Résumé de l'épisode précédent :
Notre héros a récusé un schéma vertical descendant dans lequel Dieu, maître du Vrai et du Bien, les dispenserait aux humains trop humains du haut de sa transcendance. Au contraire il pose que conceptualiser Dieu (objet de la partie 1 de son Ethique) n'est pas une fin en soi. Quant à tous les concepts tant qu'ils sont, le Vrai, le Bien, ou quoi que ce soit, bof, paroles, paroles … Mon dessein n'est pas d'expliquer le sens des mots mais la nature des choses (Part 3 déf 20 explic déjà citée).
Membre fondateur du Mouvement de Libération Mathématique, il nous propose à présent d'y adhérer à notre tour. Gracieusement.
J'en viens maintenant à expliquer les choses qui durent nécessairement découler de l'essence de Dieu, autrement dit de l'Etant éternel et infini. Pas toutes, évidemment, car il en dut découler une infinité d'une infinité de manières, nous l'avons démontré à la proposition 16 partie 1, mais seulement celles qui peuvent nous conduire comme par la main à la connaissance de l'Esprit humain et de sa suprême béatitude.
Introduction à la partie 2 (De la nature et l'origine de l'esprit)
Les choses qui durent nécessairement découler ; il en dut découler une infinité d'une infinité de manières : vision déterministe. Un système dans lequel tout est lié, sans endroit de rupture, sans solution de continuité. Comment concilier ce déterminisme avec la liberté revendiquée ? C'est là où l'Ethique a un petit côté résolution de la quadrature du cercle, ce n'est pas son moindre charme. (Je reviendrai sur ce binôme déterminisme/liberté, du moins c'est prévu).
Les choses qui découlent de Dieu, pas toutes, seulement celles (pour) la connaissance de l'Esprit humain et de sa suprême béatitude.
L'existentialisme est un humanisme, dira Sartre. Spinoza dit ici : mon Ethique est un humanisme. Un humanisme qui renverse l'ordre du religieux, ce qu'il appelle le préjugé superstitieux. Dieu n'est pas considéré comme l'avenir de l'homme, sa vocation.
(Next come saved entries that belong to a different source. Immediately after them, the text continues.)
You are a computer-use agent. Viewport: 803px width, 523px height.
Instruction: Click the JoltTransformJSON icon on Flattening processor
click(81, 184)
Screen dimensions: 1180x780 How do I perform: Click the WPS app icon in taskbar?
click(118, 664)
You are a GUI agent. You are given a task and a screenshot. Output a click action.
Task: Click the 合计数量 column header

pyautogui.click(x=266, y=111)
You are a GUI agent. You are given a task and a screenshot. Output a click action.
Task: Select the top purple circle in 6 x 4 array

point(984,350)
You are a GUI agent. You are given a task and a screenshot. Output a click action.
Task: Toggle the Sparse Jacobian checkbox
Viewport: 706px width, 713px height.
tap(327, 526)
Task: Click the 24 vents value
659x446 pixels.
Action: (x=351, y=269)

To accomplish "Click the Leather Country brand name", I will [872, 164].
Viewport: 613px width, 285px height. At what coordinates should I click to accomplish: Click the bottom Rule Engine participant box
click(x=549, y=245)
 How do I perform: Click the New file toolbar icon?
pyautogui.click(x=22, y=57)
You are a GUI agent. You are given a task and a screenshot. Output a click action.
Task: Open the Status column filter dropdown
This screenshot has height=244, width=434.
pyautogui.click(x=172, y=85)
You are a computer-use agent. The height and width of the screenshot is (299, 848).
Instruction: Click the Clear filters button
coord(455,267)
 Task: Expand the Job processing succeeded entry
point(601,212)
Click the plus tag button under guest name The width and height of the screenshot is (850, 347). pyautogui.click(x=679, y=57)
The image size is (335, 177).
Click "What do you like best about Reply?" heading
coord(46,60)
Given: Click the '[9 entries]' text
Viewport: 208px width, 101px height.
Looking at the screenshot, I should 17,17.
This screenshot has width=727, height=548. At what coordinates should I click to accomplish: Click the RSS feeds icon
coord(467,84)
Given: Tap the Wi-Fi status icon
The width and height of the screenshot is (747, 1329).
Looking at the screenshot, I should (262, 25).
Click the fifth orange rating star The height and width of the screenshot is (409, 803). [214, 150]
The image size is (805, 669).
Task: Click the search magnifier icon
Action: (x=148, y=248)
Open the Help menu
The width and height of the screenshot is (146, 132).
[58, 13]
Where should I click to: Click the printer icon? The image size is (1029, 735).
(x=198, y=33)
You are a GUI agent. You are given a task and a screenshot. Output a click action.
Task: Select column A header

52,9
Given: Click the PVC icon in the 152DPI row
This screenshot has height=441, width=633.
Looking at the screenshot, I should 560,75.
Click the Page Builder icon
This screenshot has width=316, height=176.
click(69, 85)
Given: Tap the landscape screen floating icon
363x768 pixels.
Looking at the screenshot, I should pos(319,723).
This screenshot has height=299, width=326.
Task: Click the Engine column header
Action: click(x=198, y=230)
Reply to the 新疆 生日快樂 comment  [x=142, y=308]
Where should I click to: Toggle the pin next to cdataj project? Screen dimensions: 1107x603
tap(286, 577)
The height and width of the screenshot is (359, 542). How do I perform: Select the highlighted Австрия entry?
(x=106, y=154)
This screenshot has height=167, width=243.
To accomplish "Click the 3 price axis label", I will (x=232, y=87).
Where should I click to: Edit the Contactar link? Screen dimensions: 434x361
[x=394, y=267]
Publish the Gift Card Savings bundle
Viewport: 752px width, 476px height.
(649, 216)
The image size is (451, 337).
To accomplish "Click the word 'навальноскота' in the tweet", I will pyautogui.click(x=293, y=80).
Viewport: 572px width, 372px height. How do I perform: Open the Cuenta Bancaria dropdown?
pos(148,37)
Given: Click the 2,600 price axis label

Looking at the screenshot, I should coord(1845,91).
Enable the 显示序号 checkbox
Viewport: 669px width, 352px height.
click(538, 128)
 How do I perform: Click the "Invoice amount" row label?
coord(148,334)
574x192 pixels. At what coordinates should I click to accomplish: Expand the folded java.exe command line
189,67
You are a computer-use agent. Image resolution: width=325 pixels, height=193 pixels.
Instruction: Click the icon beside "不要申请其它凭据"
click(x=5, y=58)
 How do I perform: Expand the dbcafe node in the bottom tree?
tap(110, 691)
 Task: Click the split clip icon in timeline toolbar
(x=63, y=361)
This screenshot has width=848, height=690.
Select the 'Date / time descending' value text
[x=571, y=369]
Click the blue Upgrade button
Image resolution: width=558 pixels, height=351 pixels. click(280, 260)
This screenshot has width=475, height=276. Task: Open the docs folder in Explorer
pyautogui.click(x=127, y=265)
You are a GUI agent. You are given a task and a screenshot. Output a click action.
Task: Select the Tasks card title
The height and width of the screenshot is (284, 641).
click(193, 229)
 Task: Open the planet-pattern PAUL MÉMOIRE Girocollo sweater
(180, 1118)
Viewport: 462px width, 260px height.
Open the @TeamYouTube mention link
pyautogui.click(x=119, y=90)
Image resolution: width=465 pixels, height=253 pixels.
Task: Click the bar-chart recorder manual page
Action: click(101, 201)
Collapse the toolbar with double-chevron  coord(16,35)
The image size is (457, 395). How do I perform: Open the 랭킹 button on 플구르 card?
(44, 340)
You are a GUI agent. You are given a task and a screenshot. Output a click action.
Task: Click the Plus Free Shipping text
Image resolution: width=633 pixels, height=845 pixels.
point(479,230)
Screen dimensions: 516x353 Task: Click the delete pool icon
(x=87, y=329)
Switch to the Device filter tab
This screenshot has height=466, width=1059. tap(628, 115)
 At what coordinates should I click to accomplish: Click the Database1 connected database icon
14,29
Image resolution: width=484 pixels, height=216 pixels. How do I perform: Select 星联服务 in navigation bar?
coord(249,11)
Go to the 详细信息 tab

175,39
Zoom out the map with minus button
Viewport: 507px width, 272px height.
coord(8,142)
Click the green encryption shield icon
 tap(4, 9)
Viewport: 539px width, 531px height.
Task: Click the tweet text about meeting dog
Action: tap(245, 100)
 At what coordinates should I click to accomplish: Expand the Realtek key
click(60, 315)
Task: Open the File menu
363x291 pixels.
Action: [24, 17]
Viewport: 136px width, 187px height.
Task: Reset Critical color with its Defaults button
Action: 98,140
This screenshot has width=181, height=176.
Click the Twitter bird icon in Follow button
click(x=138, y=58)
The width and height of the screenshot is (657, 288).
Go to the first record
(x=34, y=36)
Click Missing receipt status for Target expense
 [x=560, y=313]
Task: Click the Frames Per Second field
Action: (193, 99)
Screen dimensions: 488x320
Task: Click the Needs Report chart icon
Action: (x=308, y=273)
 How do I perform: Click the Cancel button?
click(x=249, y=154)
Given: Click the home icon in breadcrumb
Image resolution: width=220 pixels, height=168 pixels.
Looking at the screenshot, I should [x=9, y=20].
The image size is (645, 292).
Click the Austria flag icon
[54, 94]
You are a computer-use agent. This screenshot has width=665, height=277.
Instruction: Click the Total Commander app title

Il est plutôt convoqué à son usage, dans une joyeuse légèreté, avec ce joli « pas toutes, mais seulement ».
Les religieux auxquels Spinoza a eu affaire dans la vraie vie ne s'y sont pas trompés et ont bien vu qu'il sciait ainsi la branche sur laquelle ils étaient assis, et d'où ils exerçaient leur pouvoir. Et curieusement, cela ne les a pas fait rire. Ils ont pas le conatus à l'humour. Nobody's perfect. Mais ma foi lui il a assumé : son exclusion de la synagogue, avec le heremmajeur prononcé par le rabbinat d'Amsterdam. L'impossibilité de voyager pour rencontrer ses amis savants et philosophes. Il aurait fallu pour cela quitter la tolérante terre de Hollande et essuyer les chicanes de l'Inquisition, et plus si affinités. C'est bon, il savait de famille à quoi s'en tenir sur la question.
L'exil de sa communauté et une quasi assignation à résidence pour le droit de penser. Son œuvre pèse ce poids-là. L'Ethique c'est pas du toc.
(Voilà, ça, c'est fait. C'était trop tentant).
La conséquence de cette implication existentielle est que l'Ethique n'est pas un discours. Surtout pas métaphysique, pas même un discours philosophique à proprement parler. C'est bien, comme il l'écrit, une démonstration, à tous les sens du terme, et pas seulement mathématique. Un mode d'emploi, comme pour un aspirateur. Le mode d'emploi du bonheur de vivre. Et aussi un manifeste. Une exposition.
Implication existentielle qui transparaît dans la métaphore comme par la main venant incarner un instant, comme par surprise, la douceur d'un affect, celui de generositas mentionné plus haut (voir B.2). Un être humain, ein schönes Mensch, invite ses semblables à l'accompagner dans une randonnée pour laquelle il se propose comme guide bienveillant. Ou encore, autre image, celle d'un père ou d'une mère qui soutient les premiers pas d'un enfant.
Dans l'un et l'autre cas, la randonnée, c'est la vie.